Meski surat larangan penarikan dana dari rekening pihak terkait sudah dilayangkan Bank Indonesia sejak 6 November 2008, manajemen (lama) Bank Century baru mengeluarkan memo internal 11 hari kemudian (17 November 2008), yang isinya melarang pihak-pihak terkait untuk menarik dananya, baik melalui rekening giro, tabungan atau deposito.
Tentu saja banyak hal yang bisa terjadi dalam 11 hari. Apalagi, memo internal itu tidak merinci nama dan nomor rekening pihak terkait yang dimaksud, sehingga tidak dilakukan pemblokiran. Muncul pertanyaan apakah manajemen Bank Century membangkang perintah Bank Indonesia.

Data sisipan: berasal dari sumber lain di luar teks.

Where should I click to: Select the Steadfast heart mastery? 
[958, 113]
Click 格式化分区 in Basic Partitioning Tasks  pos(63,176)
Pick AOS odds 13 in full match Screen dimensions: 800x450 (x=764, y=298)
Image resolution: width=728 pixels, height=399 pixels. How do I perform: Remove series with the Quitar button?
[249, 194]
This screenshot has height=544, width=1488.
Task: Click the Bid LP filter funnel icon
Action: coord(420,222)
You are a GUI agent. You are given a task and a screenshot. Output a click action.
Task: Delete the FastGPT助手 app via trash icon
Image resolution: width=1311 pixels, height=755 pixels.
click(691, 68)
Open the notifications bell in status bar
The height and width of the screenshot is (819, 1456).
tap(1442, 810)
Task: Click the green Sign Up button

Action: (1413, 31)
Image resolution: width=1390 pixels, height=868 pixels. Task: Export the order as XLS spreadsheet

Hasil investigasi Badan Pemeriksa Keuangan menunjukkan, blunder tentang rekening yang harus diblokir dan tidak, ada di pihak Bank Indonesia sendiri. Menurut BPK, BI tak segera memberitahu dan menetapkan rekening pihak terkait bersamaan dengan penetapan status Bank Century sebagai Bank Dalam Pengawasan Khusus sebagaimana surat BI kepada Bank Century No.10/9/DpG/DPB1/Rahasia, pada 6 November 2008.
Tapi BI sendiri menyatakan daftar rekening-rekening yang seharusnya diblokir menjadi tanggung jawab Bank Century. Tentu saja ini logika yang agak mengganggu. Bagaimana mungkin manajemen lama Bank Century yang mestinya dianggap tak lagi kompeten, diberi kewenangan menetapkan sendiri daftar rekening yang boleh dan tak boleh melakukan aktivitas penarikan atau pencairan.
"Bukankah manajemen lama dengan mudah akan meloloskan dan mengamankan rekening-rekening mereka sendiri? Situasi yang kacau ini berlanjut hingga periode masuknya LPS (opsi bail-out) tanggal 21 November 2008, setelah keputusan KSSK," katanya.
Begitu diambil alih LPS, Direksi Bank Century mengeluarkan memo internal kedua, pada 22 November 2008 yang memerintahkan kepada seluruh pimpinan cabang untuk memeriksa, melengkapi, dan mengaktualkan rekening-rekening pihak terkait mana saja yang seharusnya diblokir. Saat itulah, baru dilakukan pemblokiran atas 543 rekening.
Tapi metode pemblokiran yang digunakan manajemen (baru) Bank Century itu masih menggunakan pendekatan nomor rekening, sehingga bila seseorang yang terafiliasi dengan pemilik lama memiliki lebih dari satu rekening, maka rekening itu bisa saja lolos atau luput.
Padahal, ada metode pelacakan lain yang disebut sebagai Customer Indentification File (CIF), di mana memungkinkan identifikasi berbagai nomor rekening untuk setiap nasabah. Metode inilah yang kemudian digunakan BPK untuk menjaring lebih teliti lagi, rekening-rekening mana saja yang bisa dikategorikan sebagai Dana Pihak Terkait (DPT).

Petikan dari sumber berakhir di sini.